(Stored items)
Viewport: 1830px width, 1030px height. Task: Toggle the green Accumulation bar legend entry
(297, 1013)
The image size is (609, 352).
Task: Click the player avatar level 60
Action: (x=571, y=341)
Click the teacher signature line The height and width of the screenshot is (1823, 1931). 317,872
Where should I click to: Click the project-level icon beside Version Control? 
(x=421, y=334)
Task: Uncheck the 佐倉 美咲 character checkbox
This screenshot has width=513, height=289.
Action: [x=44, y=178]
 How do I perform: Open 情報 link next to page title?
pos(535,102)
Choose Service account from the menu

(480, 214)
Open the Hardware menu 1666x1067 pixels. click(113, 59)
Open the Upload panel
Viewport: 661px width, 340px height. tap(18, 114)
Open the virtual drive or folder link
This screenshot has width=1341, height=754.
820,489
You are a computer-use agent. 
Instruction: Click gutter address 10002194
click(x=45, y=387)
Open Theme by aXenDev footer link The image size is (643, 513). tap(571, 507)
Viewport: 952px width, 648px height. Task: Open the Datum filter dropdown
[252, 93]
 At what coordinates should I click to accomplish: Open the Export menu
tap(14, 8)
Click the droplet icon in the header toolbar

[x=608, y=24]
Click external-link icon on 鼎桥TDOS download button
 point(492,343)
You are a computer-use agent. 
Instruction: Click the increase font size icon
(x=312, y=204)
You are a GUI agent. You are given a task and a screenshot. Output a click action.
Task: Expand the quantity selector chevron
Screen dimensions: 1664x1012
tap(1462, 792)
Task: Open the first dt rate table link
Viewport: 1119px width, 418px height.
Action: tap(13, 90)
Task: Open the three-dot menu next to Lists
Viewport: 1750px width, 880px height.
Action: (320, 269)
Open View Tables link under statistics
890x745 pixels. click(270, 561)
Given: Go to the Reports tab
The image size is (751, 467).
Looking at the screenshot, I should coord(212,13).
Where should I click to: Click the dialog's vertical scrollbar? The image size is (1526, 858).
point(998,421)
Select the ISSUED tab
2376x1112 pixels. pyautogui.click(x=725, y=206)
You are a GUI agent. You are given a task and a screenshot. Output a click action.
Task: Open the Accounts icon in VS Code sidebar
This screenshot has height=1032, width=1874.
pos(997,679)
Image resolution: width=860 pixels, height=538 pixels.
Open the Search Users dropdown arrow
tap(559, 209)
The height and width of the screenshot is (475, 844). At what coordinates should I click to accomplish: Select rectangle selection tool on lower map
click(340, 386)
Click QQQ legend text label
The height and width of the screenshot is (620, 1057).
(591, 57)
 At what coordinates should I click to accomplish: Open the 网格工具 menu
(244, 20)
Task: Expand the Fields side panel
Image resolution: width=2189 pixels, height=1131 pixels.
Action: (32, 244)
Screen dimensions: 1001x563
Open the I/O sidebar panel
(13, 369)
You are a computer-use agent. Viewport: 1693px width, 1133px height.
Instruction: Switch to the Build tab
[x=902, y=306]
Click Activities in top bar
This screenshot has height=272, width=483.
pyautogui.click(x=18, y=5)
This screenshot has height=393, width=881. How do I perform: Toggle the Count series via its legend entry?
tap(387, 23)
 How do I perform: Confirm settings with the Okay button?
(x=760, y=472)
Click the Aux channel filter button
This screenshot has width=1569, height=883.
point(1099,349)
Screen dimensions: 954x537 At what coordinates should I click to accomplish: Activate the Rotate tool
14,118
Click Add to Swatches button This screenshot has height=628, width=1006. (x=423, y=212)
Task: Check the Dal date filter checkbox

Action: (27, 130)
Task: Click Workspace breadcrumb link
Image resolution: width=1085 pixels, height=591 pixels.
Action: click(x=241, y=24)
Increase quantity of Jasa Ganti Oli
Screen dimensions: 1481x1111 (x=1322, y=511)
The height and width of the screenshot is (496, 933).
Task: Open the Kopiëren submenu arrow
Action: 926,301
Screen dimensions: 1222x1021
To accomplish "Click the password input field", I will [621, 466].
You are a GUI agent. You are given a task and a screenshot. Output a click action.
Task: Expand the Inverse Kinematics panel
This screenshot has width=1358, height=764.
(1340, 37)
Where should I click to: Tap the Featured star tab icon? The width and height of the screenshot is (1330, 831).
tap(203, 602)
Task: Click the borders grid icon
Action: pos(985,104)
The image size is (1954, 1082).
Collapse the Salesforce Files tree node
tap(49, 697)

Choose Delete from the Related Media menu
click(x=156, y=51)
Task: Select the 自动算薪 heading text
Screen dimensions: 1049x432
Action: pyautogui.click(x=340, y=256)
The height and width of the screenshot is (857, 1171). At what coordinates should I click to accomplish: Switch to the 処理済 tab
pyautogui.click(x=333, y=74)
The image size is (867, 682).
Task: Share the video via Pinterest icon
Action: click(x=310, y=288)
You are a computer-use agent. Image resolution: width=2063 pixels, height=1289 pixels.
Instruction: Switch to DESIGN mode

◆ **The task**
In the data above, find the line with "Task: Open the three-dot menu next to Lists" and the line with "Task: Open the Accounts". Retype both, plus every line between them, exactly.

◆ **Task result**
Task: Open the three-dot menu next to Lists
Viewport: 1750px width, 880px height.
Action: (320, 269)
Open View Tables link under statistics
890x745 pixels. click(270, 561)
Given: Go to the Reports tab
The image size is (751, 467).
Looking at the screenshot, I should coord(212,13).
Where should I click to: Click the dialog's vertical scrollbar? The image size is (1526, 858).
point(998,421)
Select the ISSUED tab
2376x1112 pixels. pyautogui.click(x=725, y=206)
You are a GUI agent. You are given a task and a screenshot. Output a click action.
Task: Open the Accounts icon in VS Code sidebar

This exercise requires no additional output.